Traditional still life presents a small-scale space to explore the composition and meaning of objects. But still life doesn’t have to be bowls of fruit and vases of flowers. You can place any object or combination of objects in any setting. And both can be constructed. It may be useful to think of still life as having two key elements – object(s) and setting – and go wherever your imagination takes you with them
Setting/background Choose a space that you can work with over time. You don’t need the traditional wall and table yet, just a cleared space. What does your space present you with? A wall? A floor? A corner? Put your camera on a tripod and aim it at this empty space. Now add to this space one large flat object. It could be a sheet, a painting turned back to front, an up-turned table or a large piece of paper stuck to the wall. Don’t place anything in the middle of space to act as an ‘object’ but rather compose your setting with surfaces, colors, and textures. Have a look in the viewfinder. Note every element in the frame: • the way surfaces create angles, lines, shapes and planes • the way planes create a dimensional ‘space’ • the effect of different lighting on this setting. Take a photo. This should be an entirely artificial, constructed image even with no proper sense of gravity. Objects • Now choose a simple object and carefully place it into this composition. Avoid clichéd objects. Take a photo, then remove the object. • Replace it with another object, something very different. Place this object in such a way that it’s not emphasized. (Did your first photo emphasize the object?) Take a photo. • Now fill the space with a lot of different things (mattresses, furniture, crockery, books, plants, anything handy) and try to create an entirely constructed ‘environment’. Think about how objects coincide as planes, lines, and points in your frame.

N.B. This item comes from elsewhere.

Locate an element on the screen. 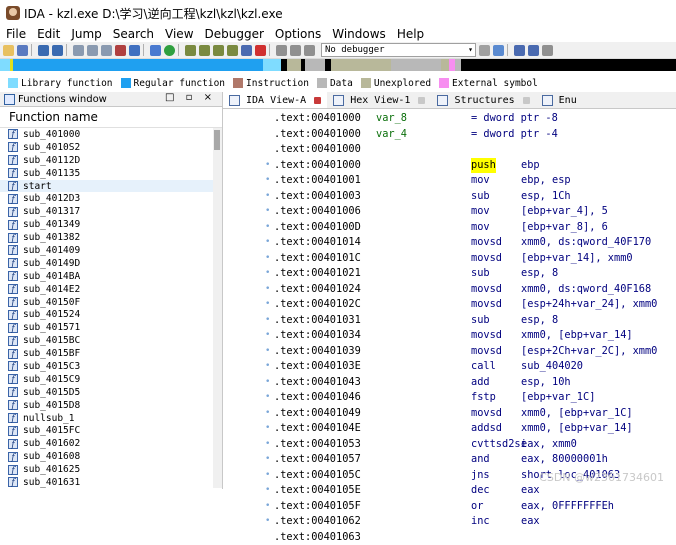  graph-icon is located at coordinates (156, 50).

It may be very messy, but it should depict a ‘place’ with an identity that only exists inside the frame of your camera. • Look at these pictures and you will see that gradually you have removed any trace of the original space. It could be anywhere. Just like a painter, you have taken control over every part of the picture.
Clear the setting. Keep the space free for your use as a ‘studio’ for a few days and experiment with different backgrounds, objects, and lighting. Try to create different self- contained, unique environments. Experiment with creating a new sense of space.

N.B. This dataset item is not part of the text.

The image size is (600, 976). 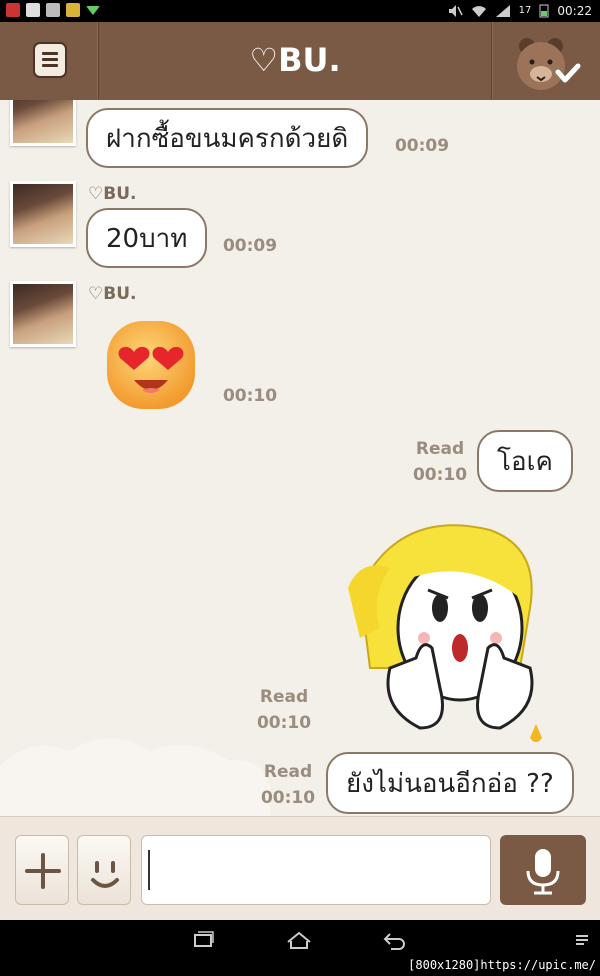 I want to click on message-icon, so click(x=33, y=10).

Process: For this exercise, I chose a wooden shelf sticking out of the wall, raised from the floor about 3′ in height. In this empty space, I introduced a picture frame and tried positioning it in various ways and observed how at some positions it created stronger shadows and depth than others.

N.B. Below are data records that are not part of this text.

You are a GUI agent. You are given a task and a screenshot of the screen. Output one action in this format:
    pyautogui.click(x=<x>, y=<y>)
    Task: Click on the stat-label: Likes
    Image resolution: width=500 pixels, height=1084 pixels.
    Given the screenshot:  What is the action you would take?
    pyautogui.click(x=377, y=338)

I then placed an object and replaced it with others. My observation here was that flat objects barely did anything to the space whereas the 3D object, like the dream catcher used here, immediately enhances or brings to eye the addition of the object, even though it is intentionally placed so as to NOT emphasize the object. I guess because the 3d object has a more defined shadow it attracts more attention to itself.
The introduction to different lightings in the coursework earlier came in extremely handy in this exercise. Changing the lights totally changed the mood – the look and feel – of this space. It changed from warm and welcoming to cold and antiseptic to downright scary even. It was a good exercise to relive the effects of what different lighting conditions can do to a place/frame.
It was interesting to see the space being filled up by objects to create a scene which perhaps does not make any sense outside the view finder.
The difference between the empty space and the now filled up space is huge. I quite enjoyed doing this.
I then tried a few different lights on this area. The original set up (above), despite the clutter, looks kind of clean with the normal light that is illuminating all the objects clearly, while retaining their original colors. I tried different lights below and the entire scene changes. The colors of individual objects change and adapt to various lights differently.
I then remembered one suggestion that was made during my Painting with Light assignment to try changing lights in Photoshop itself. So I have tried doing that below. Somehow to me, the light changing in Photoshop creates a frame that is more flat or even. Colors of objects change here also – the original colors do react differently with different lights but the depth which is there when you do a light set up is totally different than what one can produce in Photoshop. Some of them absorb colors to give a dull appearance while another light tends to brighten up the scene.